**EXCERPT PROVIDED**
◆ ◆ ◆ ◆
But yes you’re correct.

------
LaikaF
I'm a Lambda school student. AMA

I'm in the FSW program but we're past that now. I've watched how people move
in and out of the cohort I'm in.

I went in knowing how to make a basic website, a bit of sqlm and a bit of a
few other of the topics covered. This put me ahead of about 60-70% of the
cohort.

I have noticed students getting very hung up on the particular stack. It does
seem that a few are just copying and pasting code to get it to work.

This was also the case when I went to college though.

What I don't see people mentioning is the effort their putting into improving
the curriculum. It's a living thing unlike most college classes I've been in.
They no longer teach Bootstrap for example (which was probably causing most
students more trouble than it was worth).

I'm on average doing something coding related 8-10 hours a day now.
Occasionally I take days off and go play Minecraft or something. I make about
one extra project every two weeks the latest being (
[https://whatisthecolorofthesky.netlify.com/](https://whatisthecolorofthesky.netlify.com/)
)

The people I see being the most successful are the ones who probably could
have succeeded without Lambda. However I think a sense of direction, a
constant source of help, and a sense of community accelerates the pace.
◆ ◆ ◆ ◆
**DATA ENTRIES**
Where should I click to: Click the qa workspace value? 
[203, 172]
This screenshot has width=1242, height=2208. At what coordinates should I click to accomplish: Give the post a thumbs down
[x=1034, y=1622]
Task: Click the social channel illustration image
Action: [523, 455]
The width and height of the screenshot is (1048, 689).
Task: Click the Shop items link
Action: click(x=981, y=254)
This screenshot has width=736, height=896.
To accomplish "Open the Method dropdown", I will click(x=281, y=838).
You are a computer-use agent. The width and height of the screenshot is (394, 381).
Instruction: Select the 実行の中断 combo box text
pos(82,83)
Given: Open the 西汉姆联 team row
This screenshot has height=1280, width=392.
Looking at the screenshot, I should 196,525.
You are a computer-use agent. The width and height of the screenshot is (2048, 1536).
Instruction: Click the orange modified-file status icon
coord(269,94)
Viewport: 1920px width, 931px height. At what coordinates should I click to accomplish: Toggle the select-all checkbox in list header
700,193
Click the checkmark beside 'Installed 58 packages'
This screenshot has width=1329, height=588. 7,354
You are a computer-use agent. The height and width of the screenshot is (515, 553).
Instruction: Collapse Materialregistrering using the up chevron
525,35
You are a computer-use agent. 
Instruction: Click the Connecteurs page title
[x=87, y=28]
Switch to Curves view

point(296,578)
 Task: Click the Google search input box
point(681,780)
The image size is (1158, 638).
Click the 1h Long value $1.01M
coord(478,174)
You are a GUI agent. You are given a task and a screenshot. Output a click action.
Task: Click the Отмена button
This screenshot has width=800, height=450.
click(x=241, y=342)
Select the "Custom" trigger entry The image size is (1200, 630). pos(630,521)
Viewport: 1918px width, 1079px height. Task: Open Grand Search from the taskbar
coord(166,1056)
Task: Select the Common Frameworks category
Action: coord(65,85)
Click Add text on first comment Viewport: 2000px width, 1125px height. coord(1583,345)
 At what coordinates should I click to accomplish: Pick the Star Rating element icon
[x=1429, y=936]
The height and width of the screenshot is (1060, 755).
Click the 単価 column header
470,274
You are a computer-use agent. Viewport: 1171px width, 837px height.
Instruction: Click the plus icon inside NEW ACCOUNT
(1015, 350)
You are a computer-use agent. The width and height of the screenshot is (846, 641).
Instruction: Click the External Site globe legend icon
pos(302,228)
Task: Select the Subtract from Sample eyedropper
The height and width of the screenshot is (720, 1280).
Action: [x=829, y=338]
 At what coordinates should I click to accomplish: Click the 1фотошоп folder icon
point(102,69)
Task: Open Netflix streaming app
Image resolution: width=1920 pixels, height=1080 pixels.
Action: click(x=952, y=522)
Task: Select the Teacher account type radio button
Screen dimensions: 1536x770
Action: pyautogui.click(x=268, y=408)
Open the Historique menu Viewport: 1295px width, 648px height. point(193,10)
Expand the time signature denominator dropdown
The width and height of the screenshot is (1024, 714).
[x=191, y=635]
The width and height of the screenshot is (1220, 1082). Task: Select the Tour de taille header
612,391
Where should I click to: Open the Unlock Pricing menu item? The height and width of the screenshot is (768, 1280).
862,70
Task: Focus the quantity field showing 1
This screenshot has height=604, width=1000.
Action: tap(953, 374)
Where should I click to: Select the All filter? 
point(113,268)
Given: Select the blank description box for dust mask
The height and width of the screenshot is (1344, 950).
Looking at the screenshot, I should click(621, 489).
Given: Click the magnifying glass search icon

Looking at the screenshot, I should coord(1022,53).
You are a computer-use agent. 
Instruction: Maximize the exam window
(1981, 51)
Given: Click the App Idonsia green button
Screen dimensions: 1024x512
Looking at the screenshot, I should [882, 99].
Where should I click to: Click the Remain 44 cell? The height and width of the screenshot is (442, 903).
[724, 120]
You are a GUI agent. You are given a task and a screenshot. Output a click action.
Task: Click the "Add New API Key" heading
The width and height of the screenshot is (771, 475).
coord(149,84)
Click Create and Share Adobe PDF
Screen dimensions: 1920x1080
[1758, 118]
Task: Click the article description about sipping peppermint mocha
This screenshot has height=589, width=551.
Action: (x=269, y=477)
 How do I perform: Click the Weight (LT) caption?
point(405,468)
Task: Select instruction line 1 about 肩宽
◆ ◆ ◆ ◆
**GOALS**
a: In the Lambda School post, how many hours a day does the poster say they spend on coding-related work?
b: Rewrite the paragraph of the Lambda School post that begins "What I don't see people mentioning" as a short bulleted list.
c: Summarize the Lambda School post in two sentences.

**LIST OF SOLUTIONS**
a: On average, 8 to 10 hours a day.

b:
- Few people mention the effort put into improving the curriculum.
- The curriculum keeps changing, unlike most of the poster's college classes.
- Bootstrap is no longer taught, as it probably caused most students more trouble than it was worth.

c: A Lambda School student who came in ahead of most of the cohort notes that some students get hung up on the stack or copy and paste code, but that the school keeps improving its curriculum, for example by dropping Bootstrap. The poster codes 8 to 10 hours a day, and believes the most successful students could probably have succeeded without Lambda but move faster with its direction, help, and community.